Brano di riferimento:

+ + + + +

Forse è vero che la vita pesa quanto gli anni e i ricordi che la compongono. Ne sono prova la dolcezza negli occhi di un anziano che osserva un giovane, la risata di uno studente universitario che sente le lamentele di chi frequenta ancora la scuola, la noia di un ragazzino che, obbligato dalla madre a giocare col fratellino, afferma infastidito che non gli piacciono più i giochi da bambini. Il sapore dell’esistenza non è lo stesso, evolve, ed è il tempo il responsabile di mutarne il gusto. Da quando abbiamo studiato i filosofi presocratici, professore, non riesco a fare a meno di pensare al panta rei di Eraclito e a quanto sembra essere stato frainteso: oggi, non è un tutto scorre, ma è un tutti corrono e corrono, qualche volta sembra persino che abbiano una direzione, che sappiano davvero dove stanno andando. Sembra che sia soltanto dopo la morte che ci si accorge che in vita, prima di qualsiasi altra cosa, eravamo persone. Non studenti, professionisti, lavoratori, ma soltanto persone.

Viene così rilasciato l’essere, professore, l’essere di cui la modernità – questa modernità di cui Lei ci spinge a parlare con impeto – spesso si dimentica. Tutto ciò mi ricorda la dinamica del padrone e dello schiavo, affrontata qualche settimana fa. Reputo la soppressione dell’essere la più rischiosa e temibile delle schiavitù, poiché il vero padrone è spesso lo stesso schiavo, che, convinto di essere libero, rinuncia a questa libertà fino a quando la scopre davvero solo nel letto di morte.  È solo quando qualcuno non c’è più che d’improvviso merita la nostra compassione. Sarà perché di fronte alla morte, a quel destino che ci accomuna, noi uomini abbassiamo la testa.

+ + + + +

Da fare:
• 1. Trascrivi parola per parola il tratto del brano sulla vita e il tempo che inizia con "Viene così rilasciato" e finisce con "abbassiamo la testa.".
• 2. Come riassumeresti in due frasi il brano sulla vita e il tempo?

Elenco dei record:
+ + + + +

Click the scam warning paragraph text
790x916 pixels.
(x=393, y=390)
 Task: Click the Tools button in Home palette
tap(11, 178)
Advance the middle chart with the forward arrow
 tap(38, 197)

+ + + + +

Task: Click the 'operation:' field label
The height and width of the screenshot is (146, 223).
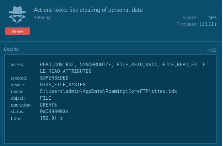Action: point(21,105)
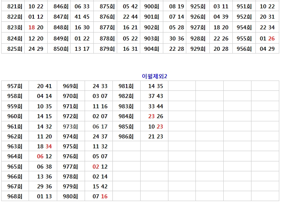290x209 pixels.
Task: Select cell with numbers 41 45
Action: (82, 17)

+ + + + +

Soluzioni:
• 1.
Viene così rilasciato l’essere, professore, l’essere di cui la modernità – questa modernità di cui Lei ci spinge a parlare con impeto – spesso si dimentica. Tutto ciò mi ricorda la dinamica del padrone e dello schiavo, affrontata qualche settimana fa. Reputo la soppressione dell’essere la più rischiosa e temibile delle schiavitù, poiché il vero padrone è spesso lo stesso schiavo, che, convinto di essere libero, rinuncia a questa libertà fino a quando la scopre davvero solo nel letto di morte.  È solo quando qualcuno non c’è più che d’improvviso merita la nostra compassione. Sarà perché di fronte alla morte, a quel destino che ci accomuna, noi uomini abbassiamo la testa.

• 2. Il sapore dell'esistenza cambia con il tempo, e oggi il panta rei di Eraclito sembra frainteso in un "tutti corrono", mentre solo dopo la morte ci si accorge di essere stati soprattutto persone. Chi scrive ritiene la soppressione dell'essere, spesso dimenticato dalla modernità, la più temibile delle schiavitù, perché lo schiavo stesso rinuncia alla propria libertà e la scopre davvero solo nel letto di morte.